These look like valid DICOMs, but are unusual and Slicer might not be the ideal tool for these.
- Unusual transfer syntax 1.2.840.10008.1.2.4.91 JPEG 2000 (potentially lossy) Image Compression. This may confound some readers, I would suggest raw storage as DICOM does not require readers to support this format (gdcm and dcmtk can convert). These were created by Osirix, and it can be set to save data as raw.
- Unusual Instance Numbers (0020,0013): [ 27 32 33 147 153 184 190 218 219 224 225 230 231 345 351 379 386 392 423 437]. Again, this is legal, as DICOM does not require sequential or even unique values. However, this often suggests files are missing.

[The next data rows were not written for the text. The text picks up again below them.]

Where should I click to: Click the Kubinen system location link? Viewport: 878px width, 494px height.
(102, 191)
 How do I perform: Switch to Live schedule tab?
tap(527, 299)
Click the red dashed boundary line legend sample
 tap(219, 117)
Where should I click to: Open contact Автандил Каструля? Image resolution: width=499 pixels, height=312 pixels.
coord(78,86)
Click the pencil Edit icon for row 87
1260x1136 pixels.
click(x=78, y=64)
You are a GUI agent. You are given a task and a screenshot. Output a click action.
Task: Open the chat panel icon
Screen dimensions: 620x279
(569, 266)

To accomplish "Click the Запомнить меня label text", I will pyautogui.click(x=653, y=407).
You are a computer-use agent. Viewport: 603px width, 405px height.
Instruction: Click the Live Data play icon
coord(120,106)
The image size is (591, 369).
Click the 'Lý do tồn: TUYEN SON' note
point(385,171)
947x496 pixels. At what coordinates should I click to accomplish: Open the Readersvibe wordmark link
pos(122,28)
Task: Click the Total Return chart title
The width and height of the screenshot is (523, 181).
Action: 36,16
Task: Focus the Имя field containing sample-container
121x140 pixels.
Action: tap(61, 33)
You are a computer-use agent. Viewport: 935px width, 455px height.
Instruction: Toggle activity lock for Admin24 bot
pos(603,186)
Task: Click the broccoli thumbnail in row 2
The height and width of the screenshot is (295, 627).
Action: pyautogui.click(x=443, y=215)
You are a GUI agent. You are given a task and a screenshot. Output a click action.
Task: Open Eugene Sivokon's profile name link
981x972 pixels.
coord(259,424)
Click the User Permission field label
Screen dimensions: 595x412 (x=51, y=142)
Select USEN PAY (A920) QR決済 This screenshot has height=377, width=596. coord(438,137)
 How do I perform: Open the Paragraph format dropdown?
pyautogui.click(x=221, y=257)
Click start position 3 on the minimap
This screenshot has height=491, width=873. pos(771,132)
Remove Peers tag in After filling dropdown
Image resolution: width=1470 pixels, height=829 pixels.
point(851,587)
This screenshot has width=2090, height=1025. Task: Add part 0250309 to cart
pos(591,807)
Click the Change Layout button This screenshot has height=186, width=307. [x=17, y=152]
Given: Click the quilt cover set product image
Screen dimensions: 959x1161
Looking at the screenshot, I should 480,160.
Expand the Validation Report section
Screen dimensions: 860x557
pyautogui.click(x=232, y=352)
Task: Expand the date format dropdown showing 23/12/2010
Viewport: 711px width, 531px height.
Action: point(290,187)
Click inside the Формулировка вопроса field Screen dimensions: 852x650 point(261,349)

- Uneven spacing between slices. Distance from the first slice is [0 4.88281 5.85931 117.188 123.047 153.32 159.18 186.523 187.5 192.383 193.359 198.242 199.219 310.547 316.406 343.75 350.586 356.445 386.719 400.391]. Again, this is legal but might suggest some slices are lost, and frustrates tools that expect equal slice spacing.
- This fusion image uses RGB with 8-bits per channel. Again, this is legal, but does limit utility. 24-bit RGB allows just 256 unique gray levels, and therefore less dynamic range than 12-bit (4096 grays) or 16-bit (65536 grays) data. Further, since there are 3 channels, it is not scalar. Slicer is really optimized for scalar (single channel) data. Consider a CT image with a single channel reporting Hounsfield units in the range -1000…1000. The relative brightness between voxels is explicit. In contrast, consider two Red/Green/Blue voxels, one with values 255/0/0 (Red) and the other with 0/0/255 (Blue). The red voxel is brighter to the human eye (as it is more sensitive to red) while the blue voxel is hotter if the units is a Kelvin color scale. With an RGB image, the colors are “baked in”, which will limit the utility of Slicer.
The dcm2niix module for Slicer should convert these for you. It can interpolate from the 20 slices to create 40 evenly spaced slices, which might be useful.